start

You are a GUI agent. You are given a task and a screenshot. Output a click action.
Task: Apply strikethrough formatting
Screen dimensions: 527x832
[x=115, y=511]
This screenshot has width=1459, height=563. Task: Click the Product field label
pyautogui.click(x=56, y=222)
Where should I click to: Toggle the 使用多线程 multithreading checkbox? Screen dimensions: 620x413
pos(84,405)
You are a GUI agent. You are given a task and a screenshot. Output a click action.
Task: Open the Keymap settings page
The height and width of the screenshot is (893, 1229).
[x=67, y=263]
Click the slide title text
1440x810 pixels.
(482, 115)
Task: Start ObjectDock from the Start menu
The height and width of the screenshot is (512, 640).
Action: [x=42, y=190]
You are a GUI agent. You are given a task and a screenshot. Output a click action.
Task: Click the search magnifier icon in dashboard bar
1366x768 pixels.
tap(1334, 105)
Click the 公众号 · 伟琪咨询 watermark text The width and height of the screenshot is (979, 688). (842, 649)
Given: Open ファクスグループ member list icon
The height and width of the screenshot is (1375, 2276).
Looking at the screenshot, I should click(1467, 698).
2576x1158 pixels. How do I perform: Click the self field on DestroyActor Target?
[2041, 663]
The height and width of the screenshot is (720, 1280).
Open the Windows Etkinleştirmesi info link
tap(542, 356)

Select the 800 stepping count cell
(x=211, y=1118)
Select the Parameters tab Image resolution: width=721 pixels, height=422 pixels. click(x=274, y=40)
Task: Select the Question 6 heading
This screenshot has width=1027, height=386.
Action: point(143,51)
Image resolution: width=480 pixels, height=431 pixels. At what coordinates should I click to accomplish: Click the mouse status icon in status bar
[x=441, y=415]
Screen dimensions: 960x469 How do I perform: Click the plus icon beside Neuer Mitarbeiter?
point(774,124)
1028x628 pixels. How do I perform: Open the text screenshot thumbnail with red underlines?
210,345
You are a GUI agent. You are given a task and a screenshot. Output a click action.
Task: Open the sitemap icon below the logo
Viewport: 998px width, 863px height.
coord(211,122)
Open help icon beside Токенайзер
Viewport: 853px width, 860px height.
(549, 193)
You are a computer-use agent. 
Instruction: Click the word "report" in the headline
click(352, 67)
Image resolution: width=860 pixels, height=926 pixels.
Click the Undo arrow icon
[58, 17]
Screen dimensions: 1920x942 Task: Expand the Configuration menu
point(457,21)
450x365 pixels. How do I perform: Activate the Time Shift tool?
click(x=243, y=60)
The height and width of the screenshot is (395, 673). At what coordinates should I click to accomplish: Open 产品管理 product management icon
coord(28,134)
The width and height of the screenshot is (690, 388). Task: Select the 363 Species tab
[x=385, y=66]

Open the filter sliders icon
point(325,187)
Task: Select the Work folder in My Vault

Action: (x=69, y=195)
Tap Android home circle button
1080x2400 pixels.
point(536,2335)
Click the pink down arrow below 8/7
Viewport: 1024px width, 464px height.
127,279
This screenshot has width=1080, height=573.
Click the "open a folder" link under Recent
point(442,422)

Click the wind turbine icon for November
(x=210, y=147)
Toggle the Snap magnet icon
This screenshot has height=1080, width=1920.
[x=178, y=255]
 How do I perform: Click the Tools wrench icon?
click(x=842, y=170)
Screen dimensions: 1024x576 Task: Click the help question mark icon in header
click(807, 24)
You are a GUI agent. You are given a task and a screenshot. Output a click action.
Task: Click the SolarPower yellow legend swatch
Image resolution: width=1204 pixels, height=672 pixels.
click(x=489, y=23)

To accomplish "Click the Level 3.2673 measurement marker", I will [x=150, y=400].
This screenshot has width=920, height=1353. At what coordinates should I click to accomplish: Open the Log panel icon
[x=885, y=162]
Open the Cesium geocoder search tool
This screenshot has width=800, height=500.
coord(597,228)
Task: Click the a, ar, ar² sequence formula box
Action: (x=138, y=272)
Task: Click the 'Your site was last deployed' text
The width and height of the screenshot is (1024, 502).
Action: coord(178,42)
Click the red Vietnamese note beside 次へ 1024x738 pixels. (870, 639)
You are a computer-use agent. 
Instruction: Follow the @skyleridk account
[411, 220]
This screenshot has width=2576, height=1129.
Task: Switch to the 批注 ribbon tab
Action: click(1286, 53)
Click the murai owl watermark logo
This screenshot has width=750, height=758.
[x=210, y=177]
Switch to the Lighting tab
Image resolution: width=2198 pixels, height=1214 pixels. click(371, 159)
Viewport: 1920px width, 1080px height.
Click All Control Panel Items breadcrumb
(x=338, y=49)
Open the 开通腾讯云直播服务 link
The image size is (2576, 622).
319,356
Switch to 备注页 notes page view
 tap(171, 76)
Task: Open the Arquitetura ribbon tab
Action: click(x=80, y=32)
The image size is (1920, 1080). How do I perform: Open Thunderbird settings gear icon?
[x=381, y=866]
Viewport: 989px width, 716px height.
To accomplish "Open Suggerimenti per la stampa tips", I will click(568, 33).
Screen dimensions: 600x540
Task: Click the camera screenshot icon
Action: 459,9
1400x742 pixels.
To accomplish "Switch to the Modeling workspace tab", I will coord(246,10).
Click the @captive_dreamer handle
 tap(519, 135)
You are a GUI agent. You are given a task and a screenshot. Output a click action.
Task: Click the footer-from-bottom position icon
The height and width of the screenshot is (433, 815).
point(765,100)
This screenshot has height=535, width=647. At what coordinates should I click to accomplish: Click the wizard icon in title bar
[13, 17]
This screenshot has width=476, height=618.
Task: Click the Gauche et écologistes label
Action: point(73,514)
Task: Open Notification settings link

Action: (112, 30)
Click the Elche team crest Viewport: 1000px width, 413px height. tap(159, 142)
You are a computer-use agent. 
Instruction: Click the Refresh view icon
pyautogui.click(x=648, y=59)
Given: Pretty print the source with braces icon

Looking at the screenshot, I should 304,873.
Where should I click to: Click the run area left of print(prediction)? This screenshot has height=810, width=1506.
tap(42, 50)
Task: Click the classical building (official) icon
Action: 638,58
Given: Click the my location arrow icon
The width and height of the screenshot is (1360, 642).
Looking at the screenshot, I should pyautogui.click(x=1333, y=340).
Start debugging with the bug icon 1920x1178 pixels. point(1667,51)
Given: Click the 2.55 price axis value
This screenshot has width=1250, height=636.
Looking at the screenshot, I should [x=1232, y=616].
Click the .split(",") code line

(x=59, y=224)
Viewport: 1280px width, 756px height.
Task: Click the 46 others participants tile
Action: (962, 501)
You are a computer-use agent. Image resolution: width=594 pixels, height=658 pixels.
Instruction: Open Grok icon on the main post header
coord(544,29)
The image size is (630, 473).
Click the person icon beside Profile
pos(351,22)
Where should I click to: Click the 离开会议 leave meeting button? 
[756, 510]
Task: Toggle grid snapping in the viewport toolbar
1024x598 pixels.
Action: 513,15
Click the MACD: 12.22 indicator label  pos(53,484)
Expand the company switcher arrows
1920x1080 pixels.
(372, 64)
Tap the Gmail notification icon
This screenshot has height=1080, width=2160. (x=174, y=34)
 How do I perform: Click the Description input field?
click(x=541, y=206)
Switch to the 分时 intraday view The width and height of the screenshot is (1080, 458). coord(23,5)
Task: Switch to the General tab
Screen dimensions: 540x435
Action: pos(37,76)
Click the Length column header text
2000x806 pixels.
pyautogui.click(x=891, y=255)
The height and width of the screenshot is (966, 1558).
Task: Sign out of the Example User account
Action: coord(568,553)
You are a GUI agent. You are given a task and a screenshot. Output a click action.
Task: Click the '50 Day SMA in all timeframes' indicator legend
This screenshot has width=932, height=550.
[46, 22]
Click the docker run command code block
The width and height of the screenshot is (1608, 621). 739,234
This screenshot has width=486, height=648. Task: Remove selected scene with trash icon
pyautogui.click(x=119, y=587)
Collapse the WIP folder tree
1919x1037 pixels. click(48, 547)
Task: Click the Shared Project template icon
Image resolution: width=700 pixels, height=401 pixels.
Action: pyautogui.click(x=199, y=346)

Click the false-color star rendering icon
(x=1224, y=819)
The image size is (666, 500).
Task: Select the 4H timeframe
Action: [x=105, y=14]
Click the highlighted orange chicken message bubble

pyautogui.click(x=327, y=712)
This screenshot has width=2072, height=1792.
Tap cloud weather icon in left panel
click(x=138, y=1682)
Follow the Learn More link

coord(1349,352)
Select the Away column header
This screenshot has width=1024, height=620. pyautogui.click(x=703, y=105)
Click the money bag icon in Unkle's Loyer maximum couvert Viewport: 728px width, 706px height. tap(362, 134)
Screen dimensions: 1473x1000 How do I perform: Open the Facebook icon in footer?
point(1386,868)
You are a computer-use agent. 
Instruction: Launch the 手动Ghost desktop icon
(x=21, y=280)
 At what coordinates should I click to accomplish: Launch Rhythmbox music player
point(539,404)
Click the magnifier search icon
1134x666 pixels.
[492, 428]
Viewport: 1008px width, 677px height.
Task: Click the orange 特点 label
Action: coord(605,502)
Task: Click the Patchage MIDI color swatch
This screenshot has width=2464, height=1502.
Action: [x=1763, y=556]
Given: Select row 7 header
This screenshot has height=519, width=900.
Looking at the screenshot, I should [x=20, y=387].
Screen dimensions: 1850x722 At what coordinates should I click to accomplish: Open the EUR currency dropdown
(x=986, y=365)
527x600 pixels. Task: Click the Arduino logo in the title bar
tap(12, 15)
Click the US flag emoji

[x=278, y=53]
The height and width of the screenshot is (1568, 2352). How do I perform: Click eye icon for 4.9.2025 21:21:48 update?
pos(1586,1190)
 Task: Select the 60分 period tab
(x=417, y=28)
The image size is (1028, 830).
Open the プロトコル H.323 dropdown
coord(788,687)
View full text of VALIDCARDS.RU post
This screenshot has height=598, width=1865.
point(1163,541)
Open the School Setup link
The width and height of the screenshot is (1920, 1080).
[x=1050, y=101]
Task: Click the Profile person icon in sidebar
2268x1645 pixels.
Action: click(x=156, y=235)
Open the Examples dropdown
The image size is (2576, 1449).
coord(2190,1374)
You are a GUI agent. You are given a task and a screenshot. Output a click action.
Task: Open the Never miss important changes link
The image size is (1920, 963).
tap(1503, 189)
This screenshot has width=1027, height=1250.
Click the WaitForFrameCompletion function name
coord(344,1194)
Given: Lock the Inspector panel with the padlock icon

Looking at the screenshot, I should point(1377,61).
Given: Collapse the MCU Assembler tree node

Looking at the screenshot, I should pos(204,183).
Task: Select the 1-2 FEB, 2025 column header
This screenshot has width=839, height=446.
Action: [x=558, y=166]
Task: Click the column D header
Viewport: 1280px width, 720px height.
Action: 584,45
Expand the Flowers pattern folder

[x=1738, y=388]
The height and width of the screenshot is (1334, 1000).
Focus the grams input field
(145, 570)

end

**WHAT YOU HAVE TO DO**.
Count the lines in the listing above that contain the string "field", and reply with only that number.

**TASK ANSWER**.
4